Cette guerre-là, Justus avait cru qu'elle se limitait à des attaques par lettres, à des insultes par pamphlets, à des vengeances par livres et, au pire, à ce qui en était la peine capitale : la censure.
Mais il comprenait peu à peu qu'en engageant des idées, on s'engageait tout entier, que le conflit des esprit empoignait aussi des épées et que bientôt, on répondrait par le sang aux attaques menées à l'encre.

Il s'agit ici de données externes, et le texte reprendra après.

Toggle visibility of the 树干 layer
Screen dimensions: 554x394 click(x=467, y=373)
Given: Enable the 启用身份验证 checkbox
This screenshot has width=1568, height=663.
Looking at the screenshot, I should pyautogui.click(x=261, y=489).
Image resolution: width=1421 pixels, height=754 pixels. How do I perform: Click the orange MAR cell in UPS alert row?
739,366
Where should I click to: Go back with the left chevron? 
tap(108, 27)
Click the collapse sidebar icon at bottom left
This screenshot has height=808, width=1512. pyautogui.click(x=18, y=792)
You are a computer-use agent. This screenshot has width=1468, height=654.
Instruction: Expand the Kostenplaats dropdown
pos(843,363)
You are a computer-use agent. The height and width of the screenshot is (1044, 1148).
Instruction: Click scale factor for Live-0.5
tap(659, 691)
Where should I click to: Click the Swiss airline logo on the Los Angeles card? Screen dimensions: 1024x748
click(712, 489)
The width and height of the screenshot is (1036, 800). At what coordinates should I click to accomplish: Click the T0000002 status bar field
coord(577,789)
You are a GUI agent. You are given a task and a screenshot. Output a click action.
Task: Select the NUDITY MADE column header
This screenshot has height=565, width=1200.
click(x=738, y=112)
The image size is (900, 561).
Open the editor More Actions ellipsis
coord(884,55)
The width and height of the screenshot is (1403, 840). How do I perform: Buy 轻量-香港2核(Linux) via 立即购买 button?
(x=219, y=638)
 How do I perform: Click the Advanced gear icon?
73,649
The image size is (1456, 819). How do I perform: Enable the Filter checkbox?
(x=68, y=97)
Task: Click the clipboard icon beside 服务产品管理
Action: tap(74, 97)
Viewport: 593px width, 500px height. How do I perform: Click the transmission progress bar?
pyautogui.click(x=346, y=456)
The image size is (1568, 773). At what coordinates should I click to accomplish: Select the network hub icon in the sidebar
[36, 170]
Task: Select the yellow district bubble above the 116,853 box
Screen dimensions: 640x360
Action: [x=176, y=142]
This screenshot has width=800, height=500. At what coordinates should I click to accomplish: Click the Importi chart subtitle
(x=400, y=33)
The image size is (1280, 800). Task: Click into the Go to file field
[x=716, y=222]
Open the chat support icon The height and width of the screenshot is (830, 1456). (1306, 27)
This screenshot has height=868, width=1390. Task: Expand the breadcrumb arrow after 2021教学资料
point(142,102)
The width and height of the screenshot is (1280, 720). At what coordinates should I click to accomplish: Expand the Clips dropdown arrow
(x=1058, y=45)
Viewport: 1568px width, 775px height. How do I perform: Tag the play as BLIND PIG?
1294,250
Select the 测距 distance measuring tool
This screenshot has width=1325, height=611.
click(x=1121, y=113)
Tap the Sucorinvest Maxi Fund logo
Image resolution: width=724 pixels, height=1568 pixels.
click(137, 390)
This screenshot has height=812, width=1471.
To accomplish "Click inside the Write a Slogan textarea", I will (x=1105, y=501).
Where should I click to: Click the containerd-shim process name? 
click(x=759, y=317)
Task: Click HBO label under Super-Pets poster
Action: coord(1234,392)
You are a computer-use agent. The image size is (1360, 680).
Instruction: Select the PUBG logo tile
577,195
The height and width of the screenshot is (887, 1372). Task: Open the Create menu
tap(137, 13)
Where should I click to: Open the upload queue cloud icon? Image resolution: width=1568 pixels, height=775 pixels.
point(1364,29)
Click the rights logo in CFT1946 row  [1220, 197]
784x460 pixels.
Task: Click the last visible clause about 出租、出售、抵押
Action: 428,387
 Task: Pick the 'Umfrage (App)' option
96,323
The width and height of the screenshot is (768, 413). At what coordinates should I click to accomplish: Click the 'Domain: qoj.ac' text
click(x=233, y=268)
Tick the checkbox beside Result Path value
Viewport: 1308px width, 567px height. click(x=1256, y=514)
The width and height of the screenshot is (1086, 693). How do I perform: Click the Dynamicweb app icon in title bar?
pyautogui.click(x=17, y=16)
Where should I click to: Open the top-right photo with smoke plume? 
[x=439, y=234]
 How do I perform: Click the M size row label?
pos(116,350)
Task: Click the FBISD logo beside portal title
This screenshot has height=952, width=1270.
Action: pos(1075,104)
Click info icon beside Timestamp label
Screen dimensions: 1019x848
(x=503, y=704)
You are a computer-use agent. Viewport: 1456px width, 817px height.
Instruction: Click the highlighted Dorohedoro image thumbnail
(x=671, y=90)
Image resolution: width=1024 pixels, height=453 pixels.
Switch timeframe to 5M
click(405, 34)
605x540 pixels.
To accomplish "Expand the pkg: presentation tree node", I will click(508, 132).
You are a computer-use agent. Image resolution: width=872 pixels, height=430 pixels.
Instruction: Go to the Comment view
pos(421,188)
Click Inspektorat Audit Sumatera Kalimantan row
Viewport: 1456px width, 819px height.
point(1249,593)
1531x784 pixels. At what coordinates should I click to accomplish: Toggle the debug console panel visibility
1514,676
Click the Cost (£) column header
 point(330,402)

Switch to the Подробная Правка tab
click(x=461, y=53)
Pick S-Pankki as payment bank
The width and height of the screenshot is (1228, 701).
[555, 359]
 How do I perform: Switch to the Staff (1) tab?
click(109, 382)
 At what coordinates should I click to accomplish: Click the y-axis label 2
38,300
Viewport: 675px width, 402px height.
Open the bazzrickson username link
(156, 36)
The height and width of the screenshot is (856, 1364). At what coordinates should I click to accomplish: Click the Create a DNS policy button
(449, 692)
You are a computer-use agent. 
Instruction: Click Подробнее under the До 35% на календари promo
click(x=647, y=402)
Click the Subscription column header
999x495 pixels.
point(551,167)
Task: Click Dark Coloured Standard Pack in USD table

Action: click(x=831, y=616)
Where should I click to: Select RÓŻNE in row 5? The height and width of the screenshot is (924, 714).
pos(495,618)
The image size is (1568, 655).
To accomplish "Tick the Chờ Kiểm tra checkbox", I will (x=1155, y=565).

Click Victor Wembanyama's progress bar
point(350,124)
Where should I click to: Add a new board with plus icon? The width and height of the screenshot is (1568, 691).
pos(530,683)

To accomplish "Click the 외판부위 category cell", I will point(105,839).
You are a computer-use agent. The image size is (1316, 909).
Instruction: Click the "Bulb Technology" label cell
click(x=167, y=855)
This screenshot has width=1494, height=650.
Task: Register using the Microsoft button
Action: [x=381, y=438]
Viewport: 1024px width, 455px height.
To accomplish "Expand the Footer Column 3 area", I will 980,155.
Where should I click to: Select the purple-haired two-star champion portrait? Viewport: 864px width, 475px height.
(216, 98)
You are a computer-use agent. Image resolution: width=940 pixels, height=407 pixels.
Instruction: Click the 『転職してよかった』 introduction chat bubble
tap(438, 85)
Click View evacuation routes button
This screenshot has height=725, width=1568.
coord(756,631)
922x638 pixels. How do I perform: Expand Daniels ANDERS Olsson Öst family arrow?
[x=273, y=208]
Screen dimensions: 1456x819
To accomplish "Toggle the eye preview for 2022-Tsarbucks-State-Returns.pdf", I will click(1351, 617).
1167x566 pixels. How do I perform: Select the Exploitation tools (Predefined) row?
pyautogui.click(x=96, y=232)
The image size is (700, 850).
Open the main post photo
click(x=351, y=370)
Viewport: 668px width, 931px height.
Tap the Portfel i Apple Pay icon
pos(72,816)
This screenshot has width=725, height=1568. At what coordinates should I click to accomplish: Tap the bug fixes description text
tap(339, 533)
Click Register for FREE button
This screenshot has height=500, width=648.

Rabelais détenait un pouvoir, un réel pouvoir : les mots. Il en avait une armée à ses ordres ; il pouvait jouer avec leur origine, leurs sens, leurs références. Ils lui avaient voué fidélité. Et, avec lui, le dernier mot, ils ne l'auraient jamais, ces bougres de prétendus doctes!
- Chaque matin, c'est une nouvelle vie qui commence, lui disait souvent Rabelais. Vis ta journée à l'aune d'une vie : le matin t'apporte les projets et l'innocence, le midi te livre la maturité de tes actions, lesquelles tu parachèves l'après-midi. Puis vient le soir et l'heure des bilans et des méditations. En faisant de chaque jour une nouvelle vie, tu agrandiras ton existence de mille possibles.
Justus avait rêvé de mille choses qui ne voulaient pas se laisser saisir et qui gigotaient trop pour qu'il parvienne à mettre des mots dessus.